A produção, que é parte da série Inspire the Night, da Red Bull TV, tem cara festiva porém não se aprofunda apenas nisso. Mais do que uma “baladinha top“, a Batekoo é um movimento periférico, afrofuturista e LGBTQIA, que prega o respeito pelo ser humano em suas mais variadas distinções. É um lugar onde a existência de ninguém é ameaçada ou atacada, e sim celebrada.
A semente do coletivo baiano se espalhou de Salvador para São Paulo, Rio de Janeiro e Belo Horizonte. Entre as 12 milhões de pessoas na capital paulista, 40% são negras e ao menos 10% delas já passou ou deveria ter passado pela noite animada da festa, embalada por hip-hop, trap, twerk e funk de origem 100% preta.
Jovens da periferia vão das margens ao estrelato, porque ali todo mundo brilha, seja pelo direito de existir ou pelo bem estar coletivo. No documentário, acompanhamos um recorte das trajetórias tanto do público quanto dos criadores. Os artistas Rincon Sapiência, Karol Conká e MC Soffia participam com seus relatos de como a festa impactou toda a comunidade afrodescendente.
Tudo isso realmente daria um filme. Terreno fértil para a autoestima subir, a Batekoo é um abraço coladinho, uma mão que se estende, um beijo na nuca que causa arrepio. É se expressar sem se preocupar com o dinheiro na conta, o tamanho do decote, as curvas do corpo, a origem do cabelo, a cor da pele e o que mais aparecer no espelho. É ver e ser visto, ser quisto e desejado num ambiente que proporciona o empoderamento pelo simples fato de existir.
É a conquista do respeito mútuo que veio assim, batendo o koo. Dois dos idealizadores da festa, Maurício Sacramento e Artur Santoro, dividem com a gente as dores e as delícias do movimento mais libertário das pistas.
Hypeness – A noite paulistana tem passado por mudanças nos últimos anos, com várias baladas consagradas fechando as portas. Queria saber a opinião de vocês sobre isso…o que aconteceu com as baladas, afinal? Ficou chato?
Maurício : Acho que o cenário mudou, e as pessoas reavaliaram o serviço e o tratamento que lhes eram prestados. Além do mercado musical e da cultura no Brasil que vem mudando muito e tendo outras influências.
Artur : Eu acredito que as baladas não conseguiram acompanhar uma demanda de mais acessibilidade em seus espaços e, por consequência, um público e estética mais diversos e inclusivos. Desde o preço de ingresso e bar até line up de DJs.
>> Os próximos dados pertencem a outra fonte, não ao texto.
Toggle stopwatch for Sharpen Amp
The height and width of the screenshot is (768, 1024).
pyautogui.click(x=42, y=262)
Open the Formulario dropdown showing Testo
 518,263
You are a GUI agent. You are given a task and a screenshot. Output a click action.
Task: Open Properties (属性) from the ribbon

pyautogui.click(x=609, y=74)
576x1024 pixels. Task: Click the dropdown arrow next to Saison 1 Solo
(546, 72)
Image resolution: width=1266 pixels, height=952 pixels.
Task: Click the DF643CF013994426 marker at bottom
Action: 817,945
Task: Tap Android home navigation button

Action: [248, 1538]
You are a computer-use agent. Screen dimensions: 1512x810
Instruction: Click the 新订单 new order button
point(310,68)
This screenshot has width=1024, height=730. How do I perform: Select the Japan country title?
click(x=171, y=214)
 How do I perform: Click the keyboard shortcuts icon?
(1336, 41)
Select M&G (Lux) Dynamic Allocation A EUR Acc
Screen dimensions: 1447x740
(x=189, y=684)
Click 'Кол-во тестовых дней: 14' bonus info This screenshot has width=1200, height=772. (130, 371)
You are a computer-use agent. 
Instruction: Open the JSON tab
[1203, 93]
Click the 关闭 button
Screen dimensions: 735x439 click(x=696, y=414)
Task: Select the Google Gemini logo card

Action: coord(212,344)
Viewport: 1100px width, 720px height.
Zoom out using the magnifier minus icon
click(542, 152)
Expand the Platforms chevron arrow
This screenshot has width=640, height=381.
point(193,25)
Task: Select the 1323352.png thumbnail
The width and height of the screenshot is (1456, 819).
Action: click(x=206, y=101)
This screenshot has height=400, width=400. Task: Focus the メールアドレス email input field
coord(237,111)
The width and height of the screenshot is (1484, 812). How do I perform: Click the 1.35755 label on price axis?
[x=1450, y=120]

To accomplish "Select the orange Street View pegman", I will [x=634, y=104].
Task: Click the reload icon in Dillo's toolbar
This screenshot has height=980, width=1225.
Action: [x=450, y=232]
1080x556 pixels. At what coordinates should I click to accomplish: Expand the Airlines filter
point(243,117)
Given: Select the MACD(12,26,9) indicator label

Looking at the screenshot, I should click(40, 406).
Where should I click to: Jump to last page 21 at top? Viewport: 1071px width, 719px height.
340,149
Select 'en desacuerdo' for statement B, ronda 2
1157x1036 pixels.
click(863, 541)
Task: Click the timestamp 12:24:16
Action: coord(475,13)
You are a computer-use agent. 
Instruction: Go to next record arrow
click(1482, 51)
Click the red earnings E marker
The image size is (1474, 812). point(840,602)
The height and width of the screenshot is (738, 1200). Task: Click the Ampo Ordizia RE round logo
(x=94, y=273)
O público cada vez mais reivindica coerência e diversidade.
– Vocês enxergam alguma diferença entre as festas de Salvador, São Paulo, Rio e Brasília? Qual seria?
Maurício: Sim. Cada cidade tem suas características regionais, e quando falamos de cultura produzida na periferia isso fica cada vez mais evidente. A Batekoo tem uma ideologia de entender como cultura aquilo que ainda é tido como contra cultura, os ritmos marginalizados que nascem de forma independente. Geralmente essa revolução musical vem das periferias. Em Salvador, o ritmo que domina as pistas é o pagodão baiano, no Rio de Janeiro é o Funk 150 BPM, em São Paulo é o funk paulista, em Recife é o brega funk… Em São Paulo e Rio, o “jersey”, ritmo que marca a dança Vogue, nascida nos Estados Unidos com a comunidade LGBT, tem crescido cada vez mais também.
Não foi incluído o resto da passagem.